Finally, if you want to create JSON with a more complex structure, specify proper names for properties, and group them, use the FOR JSON PATH statement.

To check how you can generate JSON with a more complex structure, run this query:

select
	id,
	name as 'data.full_name',
	dt as 'data.add date'
from dbo.test_table
for json path;
go

[{“id”:1,”data”:{“full_name”:”qwe”,”add date”:”1900-01-01T00:00:00″}},
{“id”:2,”data”:{“full_name”:”asd”}},
{“id”:3,”data”:{“add date”:”2000-01-01T00:00:00″}}]

Note: You can use the dbForge Data Generator for SQL Server for generation of meaningful test data for databases quickly – it is a powerful and user-friendly GUI tool.

Transformation into Relational Structure

We have explored generating JSON from relational data. Now, let us examine the reverse operation. We are going to transform JSON into a relational structure.

To do this, you can use the OPENJSON statement (but notice that it will work only in databases with the 130-compatibility level).

There are two modes of the OPENJSON statement. The easiest one is to use it without specifying a scheme for the target selection.

declare @json varchar(max) = '{"first name":"Sergey","last name":"Olontsev","age":32,"skills":
["SQL Server 2016","T-SQL","JSON"],"additional info":{"data1":1,"data2":2}}';
select * from openjson(@json);

In this case, it will return the result in three columns:

  • Key – shows the property name;
  • Value – shows the value;
  • Type – presents the type.

In our example, JSON has a hierarchical structure with an array for one of the properties.

The OPENJSON statement retrieves all the properties from the first level and outputs them as a list.
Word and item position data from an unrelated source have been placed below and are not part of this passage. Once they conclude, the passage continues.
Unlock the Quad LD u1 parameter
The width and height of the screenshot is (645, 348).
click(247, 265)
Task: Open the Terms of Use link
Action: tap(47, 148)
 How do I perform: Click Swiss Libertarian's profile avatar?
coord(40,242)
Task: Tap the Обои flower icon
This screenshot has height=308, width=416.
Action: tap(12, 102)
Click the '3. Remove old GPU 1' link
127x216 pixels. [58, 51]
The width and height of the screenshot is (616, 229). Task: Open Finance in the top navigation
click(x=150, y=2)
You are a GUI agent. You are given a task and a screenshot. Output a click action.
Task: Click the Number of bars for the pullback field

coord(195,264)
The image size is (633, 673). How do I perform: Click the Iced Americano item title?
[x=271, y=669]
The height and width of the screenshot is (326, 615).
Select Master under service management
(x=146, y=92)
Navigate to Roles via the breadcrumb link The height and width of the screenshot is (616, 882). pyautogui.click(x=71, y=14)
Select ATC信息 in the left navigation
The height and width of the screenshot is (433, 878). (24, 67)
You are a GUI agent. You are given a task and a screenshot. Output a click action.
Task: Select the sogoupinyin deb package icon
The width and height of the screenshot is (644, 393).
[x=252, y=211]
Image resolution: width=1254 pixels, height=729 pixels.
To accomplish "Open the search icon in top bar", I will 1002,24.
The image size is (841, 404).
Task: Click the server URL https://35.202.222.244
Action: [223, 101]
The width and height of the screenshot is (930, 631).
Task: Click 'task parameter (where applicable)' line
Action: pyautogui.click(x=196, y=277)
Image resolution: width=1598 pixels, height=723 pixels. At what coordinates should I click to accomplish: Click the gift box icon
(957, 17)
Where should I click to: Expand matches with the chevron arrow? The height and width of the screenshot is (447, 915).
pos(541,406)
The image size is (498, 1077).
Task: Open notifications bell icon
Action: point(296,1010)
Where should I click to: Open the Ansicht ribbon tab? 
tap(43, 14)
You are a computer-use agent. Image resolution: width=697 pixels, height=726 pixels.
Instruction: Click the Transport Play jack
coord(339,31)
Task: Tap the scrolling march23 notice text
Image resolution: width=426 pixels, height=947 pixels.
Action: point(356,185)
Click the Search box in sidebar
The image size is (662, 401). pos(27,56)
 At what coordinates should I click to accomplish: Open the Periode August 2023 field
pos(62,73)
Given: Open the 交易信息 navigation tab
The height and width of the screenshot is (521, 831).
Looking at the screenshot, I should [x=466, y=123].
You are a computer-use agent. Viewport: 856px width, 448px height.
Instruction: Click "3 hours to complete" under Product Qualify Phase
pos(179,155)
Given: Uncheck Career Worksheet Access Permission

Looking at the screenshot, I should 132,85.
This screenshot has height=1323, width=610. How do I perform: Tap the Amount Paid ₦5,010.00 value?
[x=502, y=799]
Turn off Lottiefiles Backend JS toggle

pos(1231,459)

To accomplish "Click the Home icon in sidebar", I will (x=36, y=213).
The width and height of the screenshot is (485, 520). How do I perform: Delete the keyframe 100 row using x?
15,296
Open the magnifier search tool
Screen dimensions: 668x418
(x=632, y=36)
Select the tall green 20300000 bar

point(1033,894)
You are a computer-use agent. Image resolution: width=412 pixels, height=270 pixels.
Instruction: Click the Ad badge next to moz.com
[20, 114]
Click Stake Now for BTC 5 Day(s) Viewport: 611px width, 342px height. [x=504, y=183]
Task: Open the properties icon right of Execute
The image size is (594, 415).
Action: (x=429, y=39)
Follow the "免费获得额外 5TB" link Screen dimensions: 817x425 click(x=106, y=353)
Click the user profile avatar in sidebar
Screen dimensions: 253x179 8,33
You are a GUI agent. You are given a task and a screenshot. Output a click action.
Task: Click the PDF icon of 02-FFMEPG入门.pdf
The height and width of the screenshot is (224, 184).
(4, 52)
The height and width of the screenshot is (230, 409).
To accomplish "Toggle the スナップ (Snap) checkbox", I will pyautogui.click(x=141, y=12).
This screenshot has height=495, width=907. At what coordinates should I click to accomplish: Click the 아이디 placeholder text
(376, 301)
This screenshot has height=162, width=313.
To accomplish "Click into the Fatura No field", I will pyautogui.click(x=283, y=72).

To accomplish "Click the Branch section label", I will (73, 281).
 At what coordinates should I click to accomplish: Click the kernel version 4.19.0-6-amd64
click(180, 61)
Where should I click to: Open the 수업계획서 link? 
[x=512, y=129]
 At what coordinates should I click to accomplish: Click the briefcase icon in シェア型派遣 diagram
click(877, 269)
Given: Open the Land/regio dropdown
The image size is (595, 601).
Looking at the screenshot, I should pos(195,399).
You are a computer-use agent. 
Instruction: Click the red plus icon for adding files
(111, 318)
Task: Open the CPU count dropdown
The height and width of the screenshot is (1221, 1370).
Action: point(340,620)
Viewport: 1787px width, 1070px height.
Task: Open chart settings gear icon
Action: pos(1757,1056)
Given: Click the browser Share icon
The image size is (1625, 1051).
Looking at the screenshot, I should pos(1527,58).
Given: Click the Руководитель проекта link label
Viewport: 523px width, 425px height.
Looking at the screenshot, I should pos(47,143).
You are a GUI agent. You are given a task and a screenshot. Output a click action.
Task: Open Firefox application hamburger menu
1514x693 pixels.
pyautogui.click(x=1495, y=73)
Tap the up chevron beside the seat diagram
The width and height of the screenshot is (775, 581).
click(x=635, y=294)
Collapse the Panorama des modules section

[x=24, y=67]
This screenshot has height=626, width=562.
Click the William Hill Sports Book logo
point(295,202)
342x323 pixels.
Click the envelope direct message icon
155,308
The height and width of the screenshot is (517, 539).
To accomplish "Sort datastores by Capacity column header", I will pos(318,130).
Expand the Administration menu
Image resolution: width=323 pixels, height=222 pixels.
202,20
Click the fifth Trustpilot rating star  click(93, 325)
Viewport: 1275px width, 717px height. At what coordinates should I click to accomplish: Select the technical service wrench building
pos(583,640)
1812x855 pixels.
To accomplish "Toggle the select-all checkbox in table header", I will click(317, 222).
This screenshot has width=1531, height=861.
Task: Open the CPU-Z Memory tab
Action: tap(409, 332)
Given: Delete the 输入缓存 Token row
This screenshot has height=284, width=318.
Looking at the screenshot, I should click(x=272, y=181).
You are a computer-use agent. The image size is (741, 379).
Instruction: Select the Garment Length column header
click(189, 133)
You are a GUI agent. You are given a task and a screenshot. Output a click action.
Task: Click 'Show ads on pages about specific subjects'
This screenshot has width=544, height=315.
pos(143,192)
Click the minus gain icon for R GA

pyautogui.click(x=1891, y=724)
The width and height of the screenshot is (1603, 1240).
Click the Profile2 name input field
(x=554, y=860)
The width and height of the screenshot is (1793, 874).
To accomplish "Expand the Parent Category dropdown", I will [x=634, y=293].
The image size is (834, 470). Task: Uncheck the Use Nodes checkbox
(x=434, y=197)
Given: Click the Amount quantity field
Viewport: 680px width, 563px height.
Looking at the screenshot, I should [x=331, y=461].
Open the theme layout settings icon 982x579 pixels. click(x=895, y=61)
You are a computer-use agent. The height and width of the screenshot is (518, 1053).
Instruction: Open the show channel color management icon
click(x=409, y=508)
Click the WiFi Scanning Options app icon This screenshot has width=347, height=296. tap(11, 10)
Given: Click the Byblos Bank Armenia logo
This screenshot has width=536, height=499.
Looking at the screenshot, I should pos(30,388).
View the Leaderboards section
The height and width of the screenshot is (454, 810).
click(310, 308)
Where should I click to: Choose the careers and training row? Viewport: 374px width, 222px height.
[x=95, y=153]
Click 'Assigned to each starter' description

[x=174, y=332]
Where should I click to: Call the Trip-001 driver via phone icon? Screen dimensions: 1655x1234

We can retrieve all array components or their properties from the necessary level separately by specifying the path.

declare @json varchar(max) = '{"first name":"Sergey","last name":"Olontsev","age":32,"skills":
["SQL Server 2016","T-SQL","JSON"],"additional info":{"data1":1,"data2":2}}';
 
select * from openjson(@json, '$.skills');
select * from openjson(@json, 'strict$."additional info"');

The data in the table can have the following values:

[table “6” not found /]

In the second mode of the OPENJSON statement, you can describe what the target result will be: column names, the number, and where to obtain values from JSON.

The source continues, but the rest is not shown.